The annoying fact is that Sky manage to offer a pretty up-to-date selection of appealing movies on their pay-per-view Box Office, but many of these never make it to their regular subscription channels, where the weekly premieres tend to be padded out with made-for-TV dross.  It's just as well that I'm not totally dependent on them for my viewing pleasures. Even if I do try to watch all of their new offerings, there is always a miscellany of non-Sky channels and the growing DVD backlog to enhance my choices.   In fact, I never seem to catch up -- which is actually a good thing in this instance.  Keeps me busy and off the streets!!

Thursday 3 November 2011

The Private Lives of Pippa Lee (2009)

Many interesting flicks without big studio marketing bucks behind them struggle to get any sort of distribution, flicker brightly but briefly when discovered, and then are destined to fade into the misty realms of memory. 

This movie written (based on her novel) and directed by Rebecca Miller -- daughter of Arthur -- is a good case in point.   Since 1995, it is her fourth outing as a director of her own work; I have seen two of her three earlier movies, but I am pushed to recall much about them. She had an earlier brief career as an actress in bit parts and is also the co-writer of the screenplay for the rather dreary (and also non-memorable) "Proof" (2005).  Taken with her first career outings in the graphic arts, she is something of a 'renaissance' women, but unlikely to be remembered as one of the cinema greats.  I know it's early days yet since she is still under fifty, but her track record to date doesn't promise any sort of cinema immortality or any deep affinity for the genre.

In this film she has garnered a remarkably starry cast, many of whom have very little to do -- again burning bright in their small parts and then fading into the background.  Stand up Julianne Moore in another lesbian role, Winona Ryder (getting hard to recognize) as the heroine's neurotic friend, Maria Bello as her hyperactive, speed-addicted mother, and the lush-bodied Monica Bellucci as a former wife of Mr. Lee (the always watchable Alan Arkin).  However the movie belongs to Robin Wright (here still billed as Robin Wright Penn) playing Arkin's much younger wife and facing her own midlife crises as the couple downsize to a Connecticut retirement community after his three recent heart attacks.

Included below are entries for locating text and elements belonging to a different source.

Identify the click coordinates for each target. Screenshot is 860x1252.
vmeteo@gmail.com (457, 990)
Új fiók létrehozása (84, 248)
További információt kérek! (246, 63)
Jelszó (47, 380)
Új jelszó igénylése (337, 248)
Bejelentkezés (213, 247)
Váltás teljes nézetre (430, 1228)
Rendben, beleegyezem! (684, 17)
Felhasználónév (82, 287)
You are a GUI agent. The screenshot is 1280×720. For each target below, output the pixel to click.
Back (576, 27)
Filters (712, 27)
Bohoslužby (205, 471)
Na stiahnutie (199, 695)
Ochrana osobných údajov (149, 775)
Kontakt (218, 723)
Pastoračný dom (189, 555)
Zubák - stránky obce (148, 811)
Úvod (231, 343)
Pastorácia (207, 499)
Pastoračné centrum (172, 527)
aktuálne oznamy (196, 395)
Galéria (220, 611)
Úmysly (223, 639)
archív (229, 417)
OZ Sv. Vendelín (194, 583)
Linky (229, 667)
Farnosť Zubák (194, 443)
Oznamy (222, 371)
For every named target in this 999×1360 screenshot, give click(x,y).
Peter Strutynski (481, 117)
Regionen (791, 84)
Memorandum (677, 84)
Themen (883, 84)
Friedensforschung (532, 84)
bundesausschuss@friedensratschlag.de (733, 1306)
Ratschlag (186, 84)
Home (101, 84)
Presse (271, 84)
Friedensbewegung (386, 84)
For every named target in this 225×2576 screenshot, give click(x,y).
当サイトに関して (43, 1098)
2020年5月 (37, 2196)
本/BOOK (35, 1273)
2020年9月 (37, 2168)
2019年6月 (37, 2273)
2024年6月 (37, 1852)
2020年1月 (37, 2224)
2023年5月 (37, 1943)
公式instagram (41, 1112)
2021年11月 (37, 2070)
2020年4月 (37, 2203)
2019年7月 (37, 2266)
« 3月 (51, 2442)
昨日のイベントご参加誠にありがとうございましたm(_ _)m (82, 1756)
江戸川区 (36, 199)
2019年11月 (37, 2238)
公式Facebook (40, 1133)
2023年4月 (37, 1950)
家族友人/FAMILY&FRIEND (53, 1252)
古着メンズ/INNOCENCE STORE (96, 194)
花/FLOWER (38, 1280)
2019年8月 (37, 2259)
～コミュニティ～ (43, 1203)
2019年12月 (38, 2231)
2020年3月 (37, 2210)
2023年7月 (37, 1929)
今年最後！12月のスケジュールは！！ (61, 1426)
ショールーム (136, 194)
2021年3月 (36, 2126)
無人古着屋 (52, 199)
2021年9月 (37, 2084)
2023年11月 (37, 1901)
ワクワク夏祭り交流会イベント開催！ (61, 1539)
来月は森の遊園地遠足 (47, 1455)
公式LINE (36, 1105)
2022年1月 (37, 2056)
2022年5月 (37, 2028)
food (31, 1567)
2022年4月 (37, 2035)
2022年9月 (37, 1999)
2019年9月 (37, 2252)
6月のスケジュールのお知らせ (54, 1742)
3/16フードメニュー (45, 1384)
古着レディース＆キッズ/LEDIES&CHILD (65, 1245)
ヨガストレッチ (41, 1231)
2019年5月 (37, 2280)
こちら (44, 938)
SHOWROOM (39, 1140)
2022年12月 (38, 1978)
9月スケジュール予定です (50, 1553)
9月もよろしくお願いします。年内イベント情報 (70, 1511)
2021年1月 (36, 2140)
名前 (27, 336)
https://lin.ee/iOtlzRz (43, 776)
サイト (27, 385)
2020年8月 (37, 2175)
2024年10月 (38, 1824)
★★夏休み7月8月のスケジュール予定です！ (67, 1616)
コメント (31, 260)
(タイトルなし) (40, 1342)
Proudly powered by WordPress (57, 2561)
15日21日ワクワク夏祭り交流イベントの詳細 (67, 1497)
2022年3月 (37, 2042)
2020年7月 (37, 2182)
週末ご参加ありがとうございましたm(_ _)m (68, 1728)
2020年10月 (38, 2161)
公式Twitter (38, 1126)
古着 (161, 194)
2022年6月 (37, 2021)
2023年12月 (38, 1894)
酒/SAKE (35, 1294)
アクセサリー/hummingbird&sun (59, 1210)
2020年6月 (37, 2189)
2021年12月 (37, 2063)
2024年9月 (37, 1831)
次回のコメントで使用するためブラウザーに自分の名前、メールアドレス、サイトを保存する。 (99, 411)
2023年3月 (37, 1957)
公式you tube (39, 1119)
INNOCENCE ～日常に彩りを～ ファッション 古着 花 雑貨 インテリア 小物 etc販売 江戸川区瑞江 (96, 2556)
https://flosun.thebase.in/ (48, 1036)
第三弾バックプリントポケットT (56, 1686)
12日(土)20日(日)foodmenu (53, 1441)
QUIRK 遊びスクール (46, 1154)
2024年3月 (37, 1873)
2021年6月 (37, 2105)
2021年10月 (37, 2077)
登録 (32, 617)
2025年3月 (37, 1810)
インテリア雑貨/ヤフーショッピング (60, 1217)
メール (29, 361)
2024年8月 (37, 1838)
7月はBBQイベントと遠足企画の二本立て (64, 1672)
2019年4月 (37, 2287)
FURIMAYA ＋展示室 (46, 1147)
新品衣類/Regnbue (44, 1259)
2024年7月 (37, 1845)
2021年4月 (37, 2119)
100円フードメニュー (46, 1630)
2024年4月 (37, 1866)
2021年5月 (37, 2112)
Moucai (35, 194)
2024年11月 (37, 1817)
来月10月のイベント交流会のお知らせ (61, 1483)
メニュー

The screenplay focuses on the various traumatic events that have made her the woman she is today with her younger self played by Blake Lively (not really a believable young Wright).  Bored by her new environment, with the height of excitement being pottery classes, and overly concerned with Arkin's health, she finds herself sleep-walking and sleep-stuffing-chocolate-cake-in-her-gob.  She also has a slightly fraught relationship with her two grown children, especially her daughter who appears to hate her -- much as she grew to hate her own mother.

She finds some solace in the company of her neighbour Shirley Knight's ne'er-do-well son, played by a fairly competent Keanu Reeves, with a lifesized head of Jesus tattooed on his chest.  Events come to a head when she discovers her supposedly devoted husband's ongoing affair with Ryder and his subsequent final heart attack.  Part of the film's problems stem from combining the roles of mainly middle-aged players into a coherent whole.  Wright doesn't seem quite old enough to have lasted through the best part of thirty years of marriage (to the extent that for a while I thought she was the stepmother of Arkin's kids), and we are asked to believe that Reeves is some fifteen years younger than she (when in fact he is all of two years older!).  One is never bored in the company of these various characters and their self-absorbed problems, aided by some clever, sharp dialogue, but in the end one wonders if we really care about any of them.  The simple answer is probably 'no'.